Por ello, es imprescindible el compromiso gubernamental, en especial en aquellos países con alto riesgo para cáncer gástrico, como Colombia, para la reducción de la prevalencia de la infección por Helicobacter pylori en la población general mediante (1) el reconocimiento de la infección por Helicobacter pylori como un problema de salud pública, como ya lo han hecho países como Japón [15] y recientemente ratificado en el Consenso de Maastricht IV [11]; (2) la implementación de medidas sociales dirigidas al mejoramiento de las condiciones socioeconómicas, al fortalecimiento de las estrategias de saneamiento ambiental y a la distribución de agua potable a todos los hogares; (3) el diagnóstico temprano de la infección mediante pruebas altamente sensibles y específicas para garantizar la identificación de todos los casos; y (4) el tratamiento con antibióticos de todos los casos positivos como el mecanismo más efectivo para reducir las tasas de infección por esta bacteria y por lo tanto, para reducir la frecuencia de cáncer gástrico en la población colombiana.
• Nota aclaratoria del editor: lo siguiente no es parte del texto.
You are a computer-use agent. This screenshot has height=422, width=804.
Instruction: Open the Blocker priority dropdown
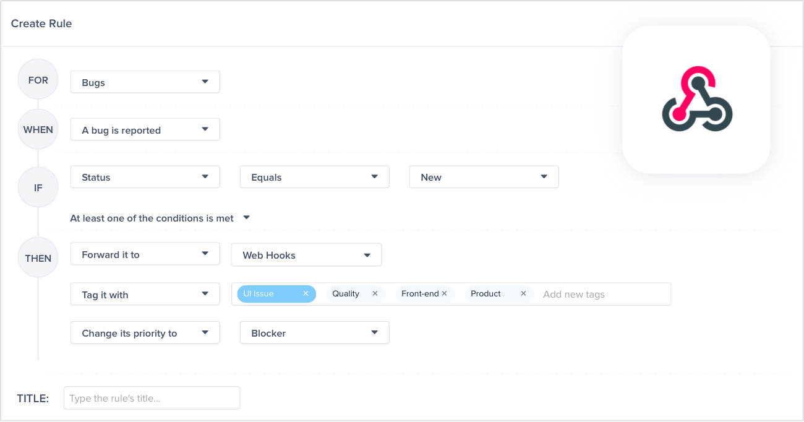pos(314,332)
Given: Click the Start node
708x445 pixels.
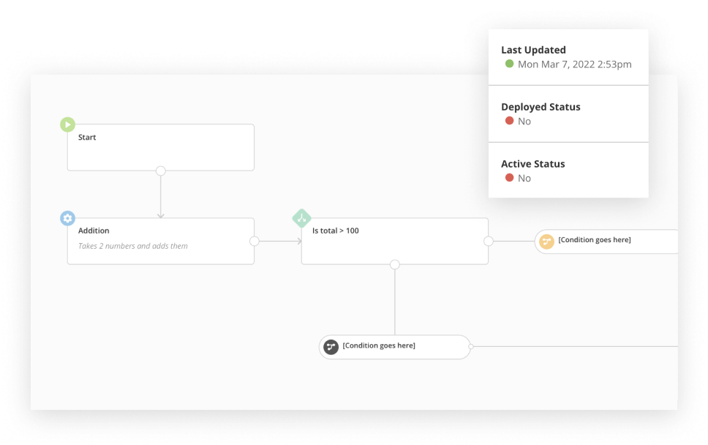Looking at the screenshot, I should click(x=161, y=146).
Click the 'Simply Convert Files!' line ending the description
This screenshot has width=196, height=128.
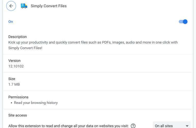pos(25,48)
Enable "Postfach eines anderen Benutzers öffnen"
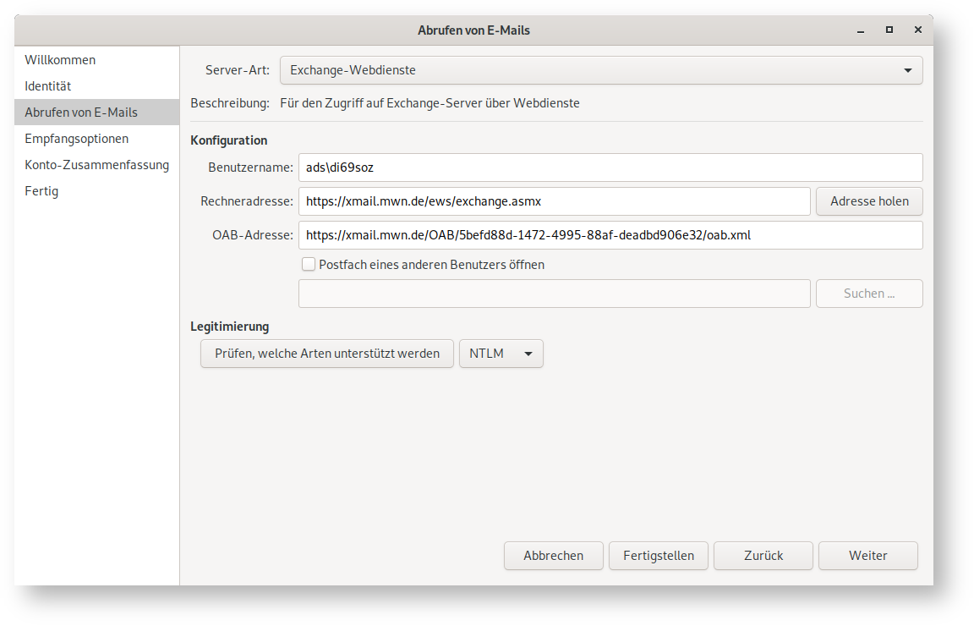This screenshot has width=974, height=626. tap(309, 264)
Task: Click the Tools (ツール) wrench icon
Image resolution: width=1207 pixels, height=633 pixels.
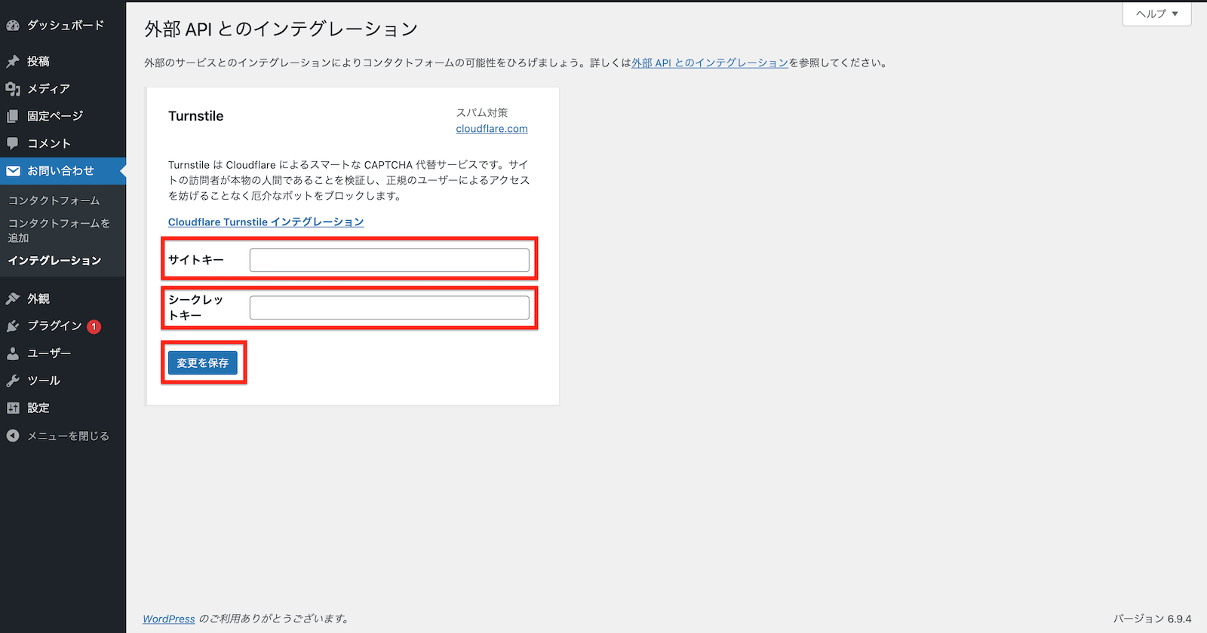Action: pos(13,381)
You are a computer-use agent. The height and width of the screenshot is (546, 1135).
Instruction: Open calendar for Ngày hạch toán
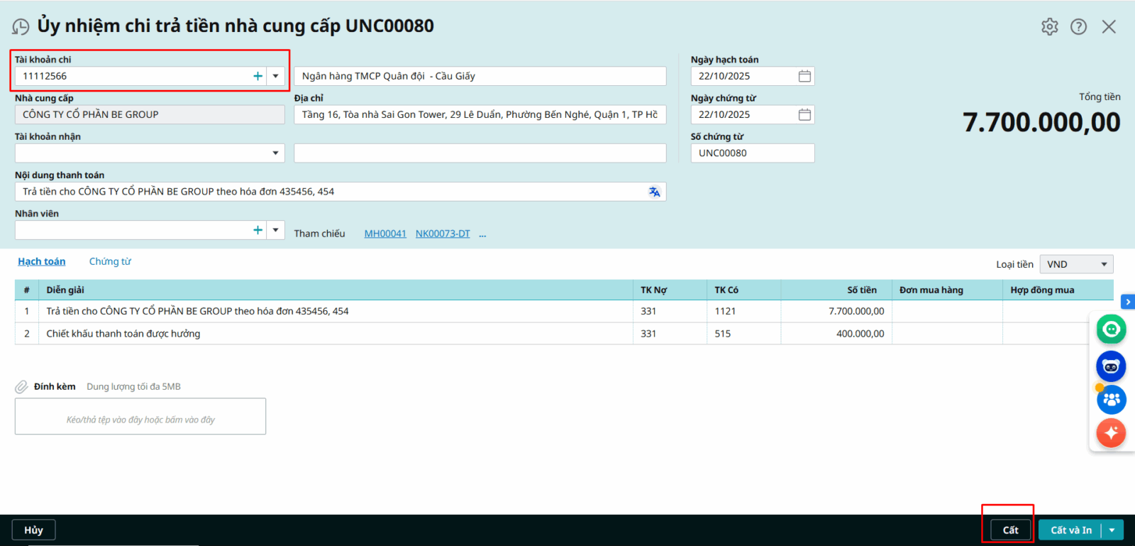point(804,76)
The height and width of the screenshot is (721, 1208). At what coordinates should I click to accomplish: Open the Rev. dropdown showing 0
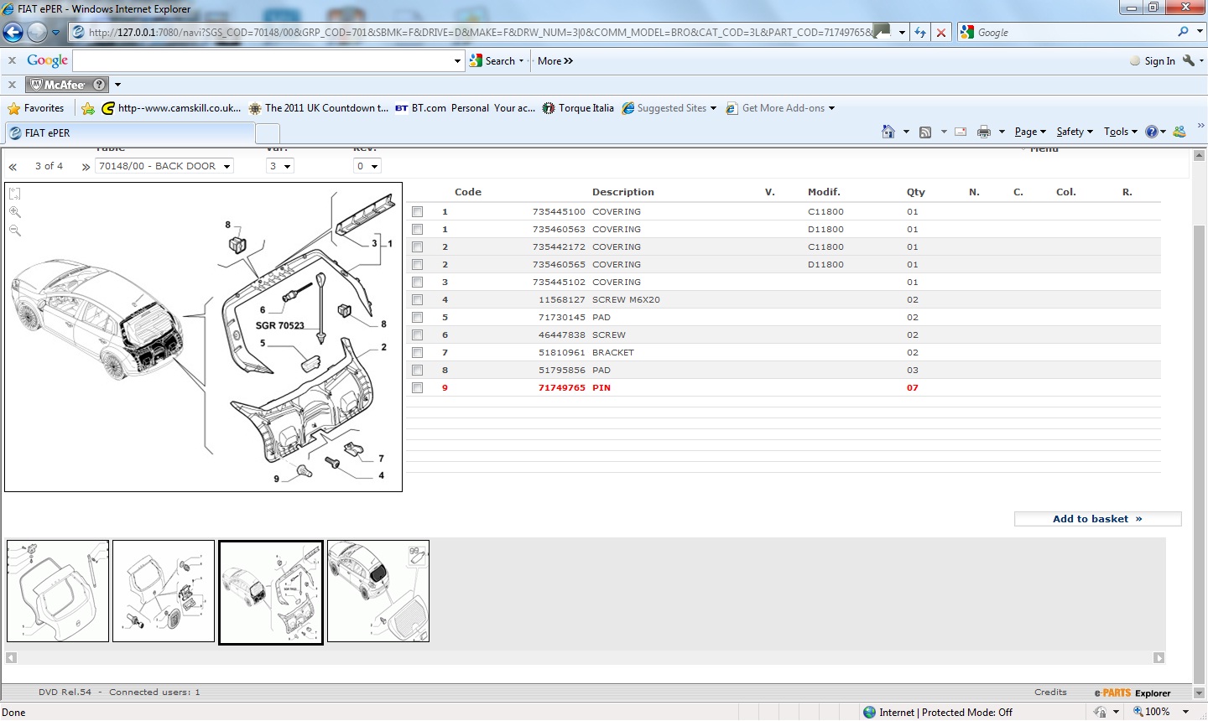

La inclusión de la prueba de aliento con urea marcada con carbono 13 para Helicobacter pylori dentro del Plan Obligatorio de Salud, POS, del Sistema de Seguridad Social [16], es el primer paso para que en Colombia se logre, como mínimo, la disminución de la infección por Helicobacter pylori, ya que esta prueba permitirá la tamización de la población colombiana y el abordaje terapéutico de la infección, idealmente antes que se desarrollen las lesiones pre-neoplásicas en el epitelio gástrico, y así la erradicación de esta bacteria patógena sea una estrategia costo-eficiente para la disminución del impacto social, económico y de salud que tiene la morbimortalidad por cáncer de estómago en la población colombiana.